## Begin Data supplied

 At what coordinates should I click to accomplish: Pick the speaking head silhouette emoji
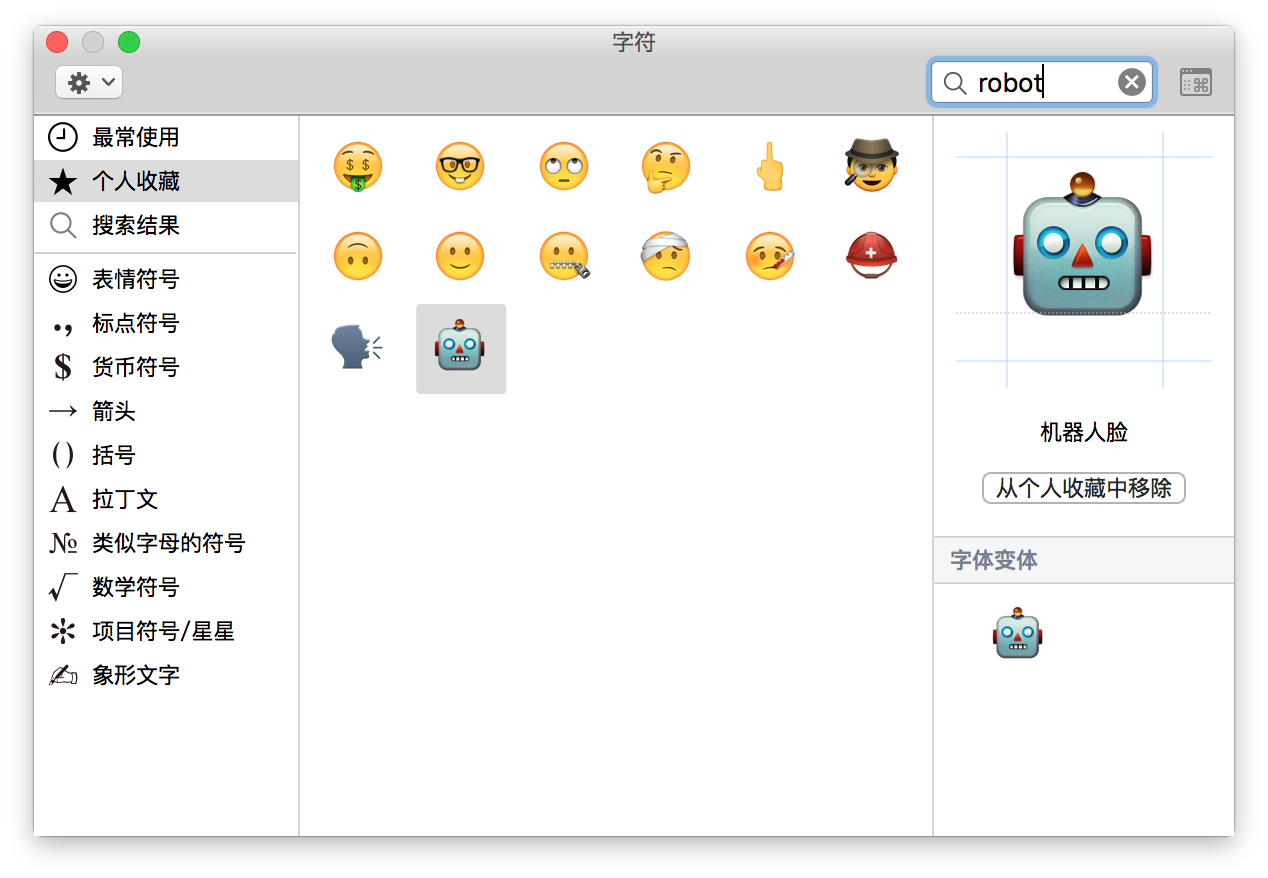point(357,348)
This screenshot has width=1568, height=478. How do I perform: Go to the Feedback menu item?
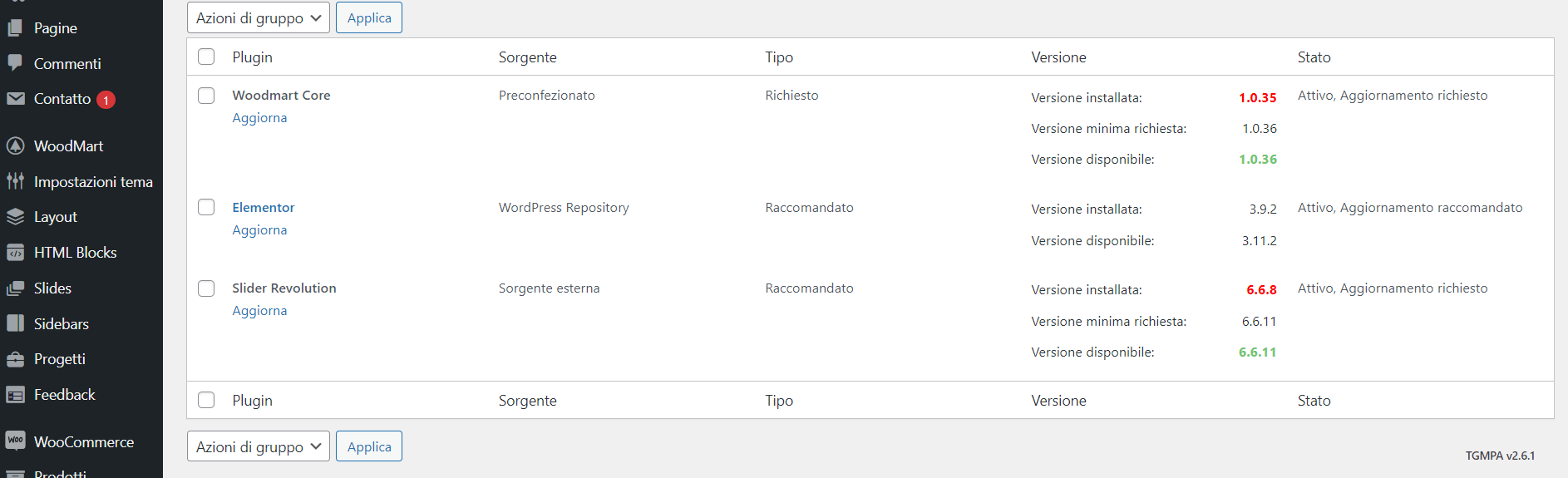(64, 395)
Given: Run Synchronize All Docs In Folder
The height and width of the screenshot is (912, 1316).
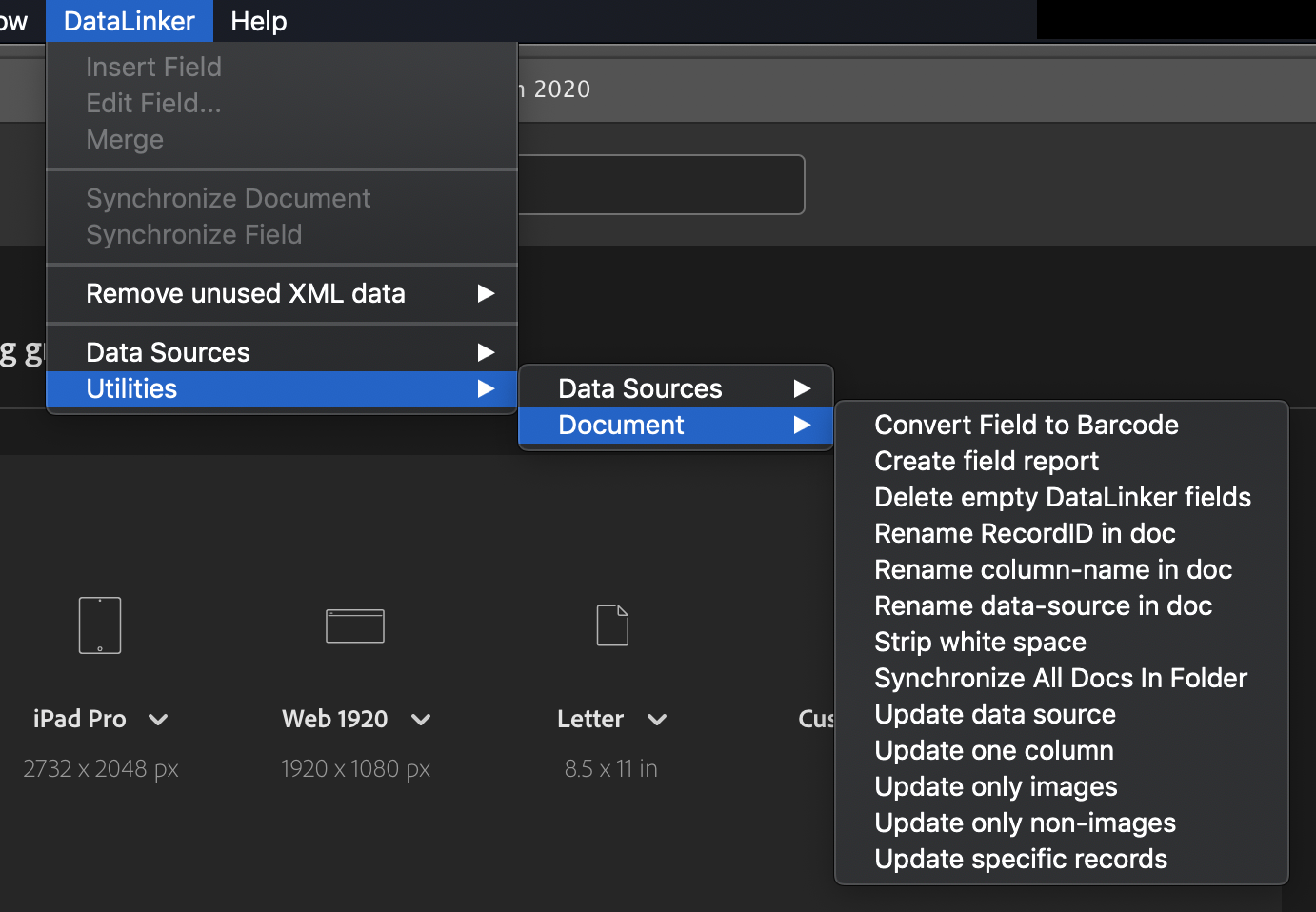Looking at the screenshot, I should [x=1060, y=678].
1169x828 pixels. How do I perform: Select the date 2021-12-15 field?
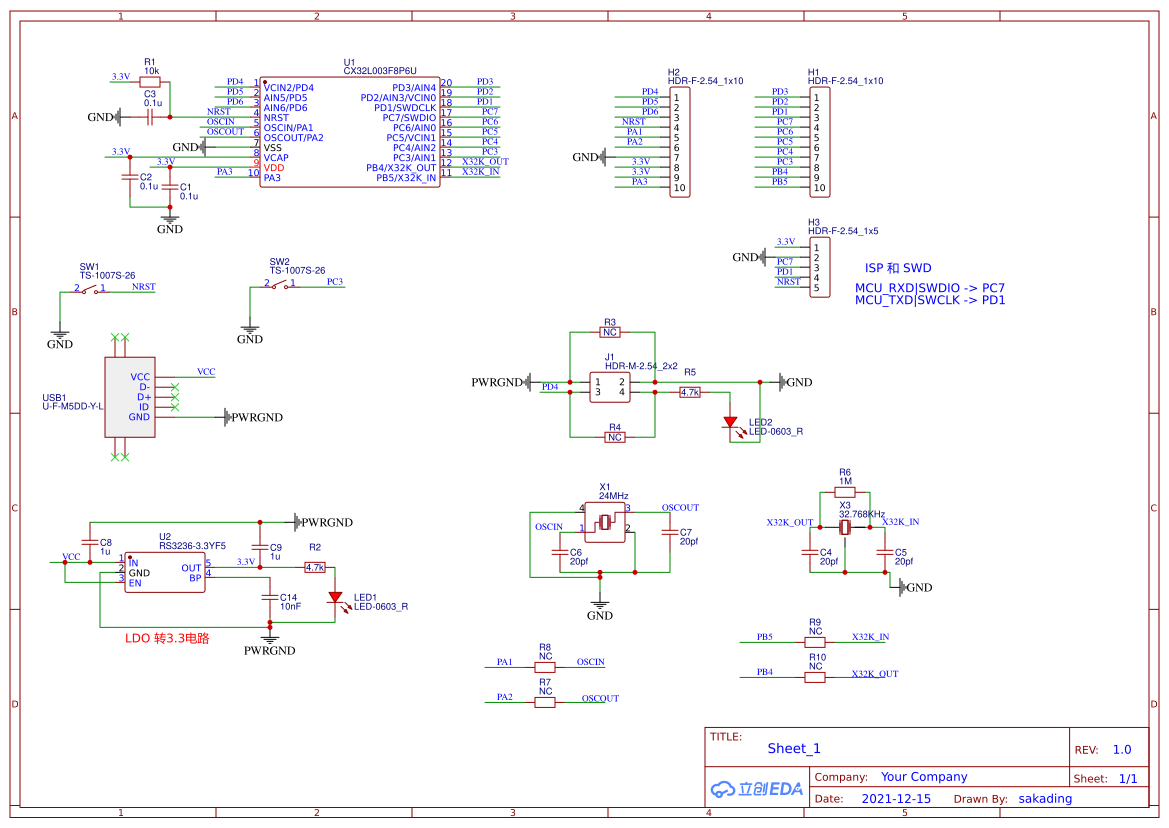click(895, 799)

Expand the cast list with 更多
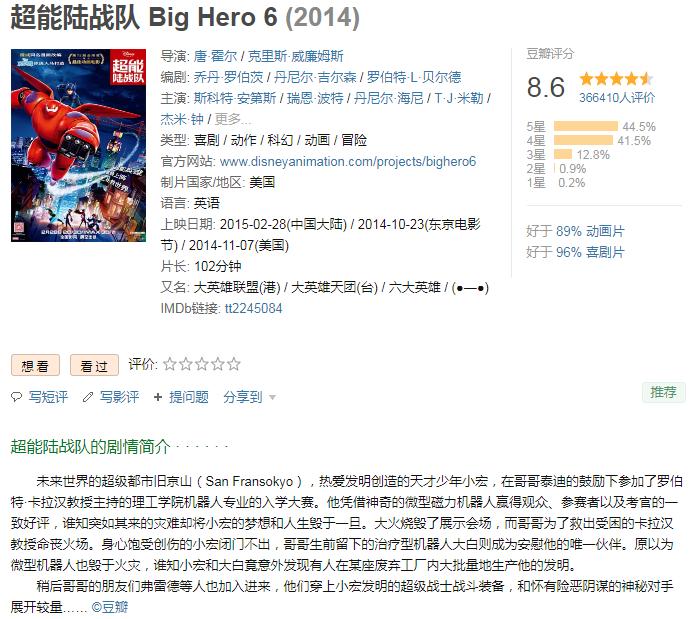click(232, 119)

## End Data supplied

Copy out every line of the items above word for word, but leave out the pictures.

#### Exercise response:
 At what coordinates should I click to accomplish: Pick the speaking head silhouette emoji
point(357,348)
This screenshot has width=1568, height=478. How do I perform: Go to the Feedback menu item?
(64, 395)
Given: Run Synchronize All Docs In Folder
The height and width of the screenshot is (912, 1316).
Looking at the screenshot, I should [x=1060, y=678].
1169x828 pixels. How do I perform: Select the date 2021-12-15 field?
click(895, 799)

Expand the cast list with 更多
click(232, 119)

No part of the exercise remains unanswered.